TASK STATEMENT — All of the data below is to be output without alteration.

Pixel coordinate grounding data
Content starts
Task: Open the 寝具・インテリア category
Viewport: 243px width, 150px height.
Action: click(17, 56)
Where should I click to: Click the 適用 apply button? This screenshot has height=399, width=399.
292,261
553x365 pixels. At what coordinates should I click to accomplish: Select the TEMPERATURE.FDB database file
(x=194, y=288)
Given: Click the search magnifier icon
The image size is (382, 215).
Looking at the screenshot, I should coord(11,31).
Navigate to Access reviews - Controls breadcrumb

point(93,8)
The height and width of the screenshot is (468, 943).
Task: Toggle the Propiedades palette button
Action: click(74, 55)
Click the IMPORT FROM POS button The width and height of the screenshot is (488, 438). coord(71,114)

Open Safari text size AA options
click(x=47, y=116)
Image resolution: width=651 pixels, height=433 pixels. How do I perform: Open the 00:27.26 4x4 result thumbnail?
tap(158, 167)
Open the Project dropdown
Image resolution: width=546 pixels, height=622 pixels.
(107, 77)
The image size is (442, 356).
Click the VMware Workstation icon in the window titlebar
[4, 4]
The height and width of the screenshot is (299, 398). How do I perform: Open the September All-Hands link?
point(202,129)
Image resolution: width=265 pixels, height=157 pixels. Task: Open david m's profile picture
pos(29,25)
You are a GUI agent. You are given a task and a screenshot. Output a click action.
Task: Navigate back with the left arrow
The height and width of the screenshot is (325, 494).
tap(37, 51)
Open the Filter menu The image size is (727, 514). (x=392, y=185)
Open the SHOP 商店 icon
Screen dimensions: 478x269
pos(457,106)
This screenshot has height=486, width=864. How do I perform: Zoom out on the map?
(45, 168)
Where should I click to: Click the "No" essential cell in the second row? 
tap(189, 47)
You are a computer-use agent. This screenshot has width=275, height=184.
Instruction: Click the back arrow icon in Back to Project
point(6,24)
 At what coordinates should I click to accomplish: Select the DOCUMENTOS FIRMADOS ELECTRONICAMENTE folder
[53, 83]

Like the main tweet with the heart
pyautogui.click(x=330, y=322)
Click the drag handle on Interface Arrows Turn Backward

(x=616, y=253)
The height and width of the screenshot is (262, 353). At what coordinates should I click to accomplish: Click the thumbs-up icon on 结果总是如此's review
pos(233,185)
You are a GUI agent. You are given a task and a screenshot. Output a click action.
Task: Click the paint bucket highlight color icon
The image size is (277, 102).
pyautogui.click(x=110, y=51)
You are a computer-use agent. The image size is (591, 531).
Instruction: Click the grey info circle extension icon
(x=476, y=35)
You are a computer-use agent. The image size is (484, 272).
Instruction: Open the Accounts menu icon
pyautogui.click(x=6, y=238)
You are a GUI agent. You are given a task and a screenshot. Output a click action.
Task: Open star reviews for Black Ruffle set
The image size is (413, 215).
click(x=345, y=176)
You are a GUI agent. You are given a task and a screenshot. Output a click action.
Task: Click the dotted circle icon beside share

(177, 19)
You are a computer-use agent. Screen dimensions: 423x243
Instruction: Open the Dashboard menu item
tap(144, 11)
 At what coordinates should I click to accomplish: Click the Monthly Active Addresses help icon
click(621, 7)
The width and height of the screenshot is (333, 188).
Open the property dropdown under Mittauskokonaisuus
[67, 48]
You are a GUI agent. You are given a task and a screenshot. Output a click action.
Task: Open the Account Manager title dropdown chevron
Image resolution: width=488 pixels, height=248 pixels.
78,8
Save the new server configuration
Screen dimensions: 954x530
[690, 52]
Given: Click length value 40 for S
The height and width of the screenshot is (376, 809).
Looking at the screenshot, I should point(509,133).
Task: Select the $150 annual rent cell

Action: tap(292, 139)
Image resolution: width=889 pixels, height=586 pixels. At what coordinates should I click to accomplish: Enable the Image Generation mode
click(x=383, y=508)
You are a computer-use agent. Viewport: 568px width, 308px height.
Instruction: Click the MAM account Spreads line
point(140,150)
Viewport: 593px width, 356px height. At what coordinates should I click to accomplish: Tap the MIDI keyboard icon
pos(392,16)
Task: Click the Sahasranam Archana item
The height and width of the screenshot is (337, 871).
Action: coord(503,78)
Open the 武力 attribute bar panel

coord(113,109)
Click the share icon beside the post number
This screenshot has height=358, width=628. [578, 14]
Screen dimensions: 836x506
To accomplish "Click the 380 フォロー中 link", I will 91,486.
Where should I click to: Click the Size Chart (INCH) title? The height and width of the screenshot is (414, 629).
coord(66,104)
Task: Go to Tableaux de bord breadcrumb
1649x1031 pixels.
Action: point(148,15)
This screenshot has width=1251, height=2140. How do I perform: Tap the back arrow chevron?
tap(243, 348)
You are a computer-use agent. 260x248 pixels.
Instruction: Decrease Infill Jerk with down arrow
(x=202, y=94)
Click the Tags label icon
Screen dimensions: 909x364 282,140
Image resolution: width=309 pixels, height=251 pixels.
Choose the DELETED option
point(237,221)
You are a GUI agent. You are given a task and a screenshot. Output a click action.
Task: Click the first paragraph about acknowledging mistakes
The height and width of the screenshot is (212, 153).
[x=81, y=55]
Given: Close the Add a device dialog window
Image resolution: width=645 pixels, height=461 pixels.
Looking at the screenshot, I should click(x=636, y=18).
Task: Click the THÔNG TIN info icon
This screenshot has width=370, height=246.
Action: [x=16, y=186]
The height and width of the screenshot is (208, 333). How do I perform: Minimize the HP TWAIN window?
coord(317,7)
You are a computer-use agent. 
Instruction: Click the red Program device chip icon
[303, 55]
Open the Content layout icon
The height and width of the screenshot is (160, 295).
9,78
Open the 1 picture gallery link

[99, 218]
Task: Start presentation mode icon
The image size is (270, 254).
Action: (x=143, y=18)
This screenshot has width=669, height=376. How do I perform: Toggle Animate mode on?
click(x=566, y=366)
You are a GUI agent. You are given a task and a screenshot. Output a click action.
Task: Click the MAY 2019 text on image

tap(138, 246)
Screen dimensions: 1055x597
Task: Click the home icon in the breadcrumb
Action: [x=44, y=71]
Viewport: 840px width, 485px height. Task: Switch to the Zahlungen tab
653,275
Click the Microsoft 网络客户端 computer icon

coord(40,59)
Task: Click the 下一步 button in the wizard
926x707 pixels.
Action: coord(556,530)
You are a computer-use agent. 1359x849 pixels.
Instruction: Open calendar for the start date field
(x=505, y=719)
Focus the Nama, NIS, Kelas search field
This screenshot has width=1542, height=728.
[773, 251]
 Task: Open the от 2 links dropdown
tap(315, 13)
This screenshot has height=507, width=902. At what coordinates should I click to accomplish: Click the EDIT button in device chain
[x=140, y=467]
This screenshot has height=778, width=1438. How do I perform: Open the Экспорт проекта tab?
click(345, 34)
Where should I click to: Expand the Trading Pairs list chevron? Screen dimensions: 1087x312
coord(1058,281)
Content ends
TASK RESULT —
Task: Open the 寝具・インテリア category
Viewport: 243px width, 150px height.
Action: click(17, 56)
Where should I click to: Click the 適用 apply button? This screenshot has height=399, width=399.
292,261
553x365 pixels. At what coordinates should I click to accomplish: Select the TEMPERATURE.FDB database file
(x=194, y=288)
Given: Click the search magnifier icon
The image size is (382, 215).
Looking at the screenshot, I should coord(11,31).
Navigate to Access reviews - Controls breadcrumb

point(93,8)
The height and width of the screenshot is (468, 943).
Task: Toggle the Propiedades palette button
Action: click(74, 55)
Click the IMPORT FROM POS button The width and height of the screenshot is (488, 438). coord(71,114)

Open Safari text size AA options
click(x=47, y=116)
Image resolution: width=651 pixels, height=433 pixels. How do I perform: Open the 00:27.26 4x4 result thumbnail?
tap(158, 167)
Open the Project dropdown
Image resolution: width=546 pixels, height=622 pixels.
(107, 77)
The image size is (442, 356).
Click the VMware Workstation icon in the window titlebar
[4, 4]
The height and width of the screenshot is (299, 398). How do I perform: Open the September All-Hands link?
point(202,129)
Image resolution: width=265 pixels, height=157 pixels. Task: Open david m's profile picture
pos(29,25)
You are a GUI agent. You are given a task and a screenshot. Output a click action.
Task: Navigate back with the left arrow
The height and width of the screenshot is (325, 494).
tap(37, 51)
Open the Filter menu The image size is (727, 514). (x=392, y=185)
Open the SHOP 商店 icon
Screen dimensions: 478x269
pos(457,106)
This screenshot has height=486, width=864. How do I perform: Zoom out on the map?
(45, 168)
Where should I click to: Click the "No" essential cell in the second row? 
tap(189, 47)
You are a computer-use agent. This screenshot has width=275, height=184.
Instruction: Click the back arrow icon in Back to Project
point(6,24)
 At what coordinates should I click to accomplish: Select the DOCUMENTOS FIRMADOS ELECTRONICAMENTE folder
[53, 83]

Like the main tweet with the heart
pyautogui.click(x=330, y=322)
Click the drag handle on Interface Arrows Turn Backward

(x=616, y=253)
The height and width of the screenshot is (262, 353). At what coordinates should I click to accomplish: Click the thumbs-up icon on 结果总是如此's review
pos(233,185)
You are a GUI agent. You are given a task and a screenshot. Output a click action.
Task: Click the paint bucket highlight color icon
The image size is (277, 102).
pyautogui.click(x=110, y=51)
You are a computer-use agent. The image size is (591, 531).
Instruction: Click the grey info circle extension icon
(x=476, y=35)
You are a computer-use agent. The image size is (484, 272).
Instruction: Open the Accounts menu icon
pyautogui.click(x=6, y=238)
You are a GUI agent. You are given a task and a screenshot. Output a click action.
Task: Open star reviews for Black Ruffle set
The image size is (413, 215).
click(x=345, y=176)
You are a GUI agent. You are given a task and a screenshot. Output a click action.
Task: Click the dotted circle icon beside share

(177, 19)
You are a computer-use agent. Screen dimensions: 423x243
Instruction: Open the Dashboard menu item
tap(144, 11)
 At what coordinates should I click to accomplish: Click the Monthly Active Addresses help icon
click(621, 7)
The width and height of the screenshot is (333, 188).
Open the property dropdown under Mittauskokonaisuus
[67, 48]
You are a GUI agent. You are given a task and a screenshot. Output a click action.
Task: Open the Account Manager title dropdown chevron
Image resolution: width=488 pixels, height=248 pixels.
78,8
Save the new server configuration
Screen dimensions: 954x530
[690, 52]
Given: Click length value 40 for S
The height and width of the screenshot is (376, 809).
Looking at the screenshot, I should point(509,133).
Task: Select the $150 annual rent cell

Action: tap(292, 139)
Image resolution: width=889 pixels, height=586 pixels. At what coordinates should I click to accomplish: Enable the Image Generation mode
click(x=383, y=508)
You are a computer-use agent. Viewport: 568px width, 308px height.
Instruction: Click the MAM account Spreads line
point(140,150)
Viewport: 593px width, 356px height. At what coordinates should I click to accomplish: Tap the MIDI keyboard icon
pos(392,16)
Task: Click the Sahasranam Archana item
The height and width of the screenshot is (337, 871).
Action: coord(503,78)
Open the 武力 attribute bar panel

coord(113,109)
Click the share icon beside the post number
This screenshot has height=358, width=628. [578, 14]
Screen dimensions: 836x506
To accomplish "Click the 380 フォロー中 link", I will 91,486.
Where should I click to: Click the Size Chart (INCH) title? The height and width of the screenshot is (414, 629).
coord(66,104)
Task: Go to Tableaux de bord breadcrumb
1649x1031 pixels.
Action: point(148,15)
This screenshot has width=1251, height=2140. How do I perform: Tap the back arrow chevron?
tap(243, 348)
You are a computer-use agent. 260x248 pixels.
Instruction: Decrease Infill Jerk with down arrow
(x=202, y=94)
Click the Tags label icon
Screen dimensions: 909x364 282,140
Image resolution: width=309 pixels, height=251 pixels.
Choose the DELETED option
point(237,221)
You are a GUI agent. You are given a task and a screenshot. Output a click action.
Task: Click the first paragraph about acknowledging mistakes
The height and width of the screenshot is (212, 153).
[x=81, y=55]
Given: Close the Add a device dialog window
Image resolution: width=645 pixels, height=461 pixels.
Looking at the screenshot, I should click(x=636, y=18).
Task: Click the THÔNG TIN info icon
This screenshot has width=370, height=246.
Action: [x=16, y=186]
The height and width of the screenshot is (208, 333). How do I perform: Minimize the HP TWAIN window?
coord(317,7)
You are a computer-use agent. 
Instruction: Click the red Program device chip icon
[303, 55]
Open the Content layout icon
The height and width of the screenshot is (160, 295).
9,78
Open the 1 picture gallery link

[99, 218]
Task: Start presentation mode icon
The image size is (270, 254).
Action: (x=143, y=18)
This screenshot has width=669, height=376. How do I perform: Toggle Animate mode on?
click(x=566, y=366)
You are a GUI agent. You are given a task and a screenshot. Output a click action.
Task: Click the MAY 2019 text on image

tap(138, 246)
Screen dimensions: 1055x597
Task: Click the home icon in the breadcrumb
Action: [x=44, y=71]
Viewport: 840px width, 485px height. Task: Switch to the Zahlungen tab
653,275
Click the Microsoft 网络客户端 computer icon

coord(40,59)
Task: Click the 下一步 button in the wizard
926x707 pixels.
Action: coord(556,530)
You are a computer-use agent. 1359x849 pixels.
Instruction: Open calendar for the start date field
(x=505, y=719)
Focus the Nama, NIS, Kelas search field
This screenshot has width=1542, height=728.
[773, 251]
 Task: Open the от 2 links dropdown
tap(315, 13)
This screenshot has height=507, width=902. At what coordinates should I click to accomplish: Click the EDIT button in device chain
[x=140, y=467]
This screenshot has height=778, width=1438. How do I perform: Open the Экспорт проекта tab?
click(345, 34)
Where should I click to: Expand the Trading Pairs list chevron? Screen dimensions: 1087x312
coord(1058,281)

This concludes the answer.